KPK Perpanjang Penahanan Tersangka Suap Wali Kota Kendari
Juru bicara Komisi Pemberantasan Korupsi (KPK) Febri Diansyah. (Foto: Antara/Aprillio Akbar).
Jakarta: Komisi Pemberantasan Korupsi (KPK) memperpanjang masa penahanan dua tersangka kasus dugaan suap pengadaan barang dan jasa di lingkungan Pemkot Kendari tahun 2017-2018. Masa penahanan keempat tersangka diperpanjang selama 30 hari ke depan.

Kedua tersangka itu adalah mantan Wali Kota Kendari, Asrun dan anaknya Adriatama Dwi Putra, Wali Kota Kendari nonaktif. 

"Hari ini dilakukan perpanjangan penahanan selama 30 hari ke depan," kata Juru Bicara KPK, Febri Diansyah kepada wartawan, Jumat, 25 Mei 2018. 


Baca juga: Cagub Sultra Gunakan Uang Korupsi untuk Kampanye

Febri menjelaskan perpanjangan penahanan keempatnya terhitung sejak 30 Mei 2018 hingga 28 Juni 2018. Perpanjangan penahanan dilakukan untuk kepentingan penyidikan dan proses persidangan. 

KPK menetapkan empat tersangka kasus dugaan suap pengadaan barang dan jasa di lingkungan Pemkot Kendari tahun 2017-2018, yakni Wali Kota Kendari Adriatma Dwi Putra (ADP) dan sang ayah Asrun, yang merupakan calon Gubernur Sulawesi Tenggara. 

Kemudian, Direktur Utama PT Sarana Bangun Nusantara (SBN) Hasmun Hamzah dan Mantan Kepala BPKAD Kota Kendari Fatmawati Faqih. Dalam kasus ini, Adriatma diduga kuat menerima suap dari Hasmun Hamzah sebesar Rp2,8 miliar.

Uang diberikan Hasmun Hamzah secara bertahap, pertama sebesar Rp1,5 miliar dan terakhir Rp1,3 miliar. Diduga uang suap itu akan digunakan Adriatma untuk membiayai kampanye sang ayah Asrun sebagai calon Gubernur Sulawesi Tenggara di Pilkada serentak 2018.

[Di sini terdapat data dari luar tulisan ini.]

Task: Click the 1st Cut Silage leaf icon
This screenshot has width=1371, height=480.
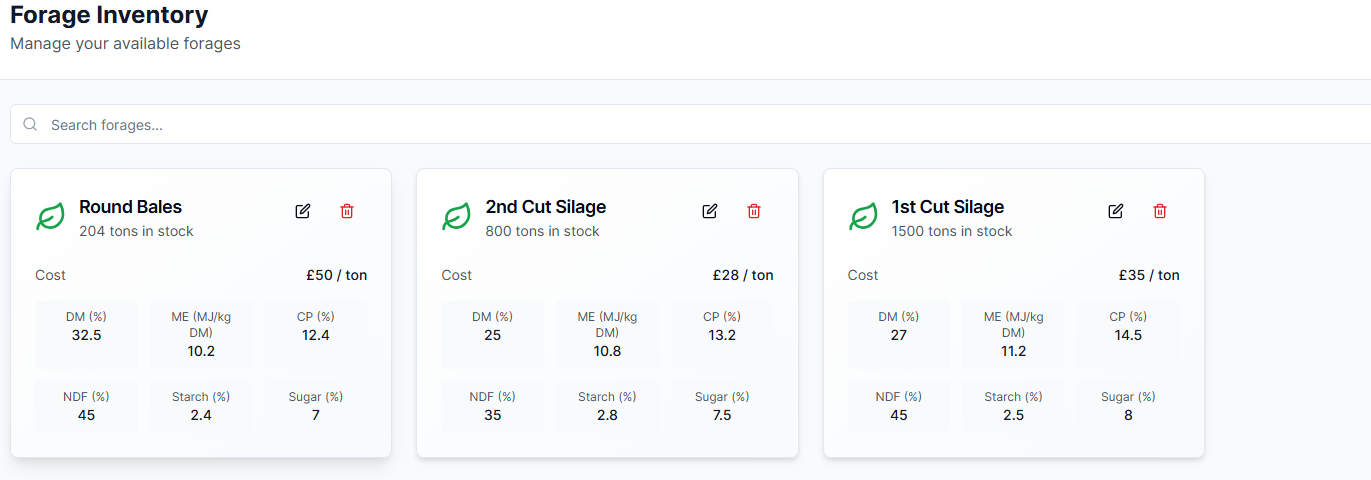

Baca juga: Ketua KPU Sultra Diusut soal Kasus Suap Cagub

Atas perbuatannya, Hasmun Hamzah selaku pemberi suap dijerat dengan Pasal 5 ayat (1) huruf a atau b atau Pasal 13 Undang-Undang Nomor 31 Tahun 1999 tentang Pemberantasan Tipikor sebagaimana telah diubah dengan Undang-Undang Nomor 20 Tahun 2001 Juncto Pasal 55 ayat 1 ke-1 KUHP.

Sedangkan Adriatma, Asrun dan Fatmawati selaku penerima suap dijerat dengan Pasal 11 atau Pasal 12 huruf a atau b Undang-Undang Nomor 31 Tahun 1999 tentang pemberantasan Tipikor sebagaimana telah diubah dengan Undang-Undang Nomor 20 Tahun 2001 Juncto Pasal 55 ayat 1 ke-1 KUHP.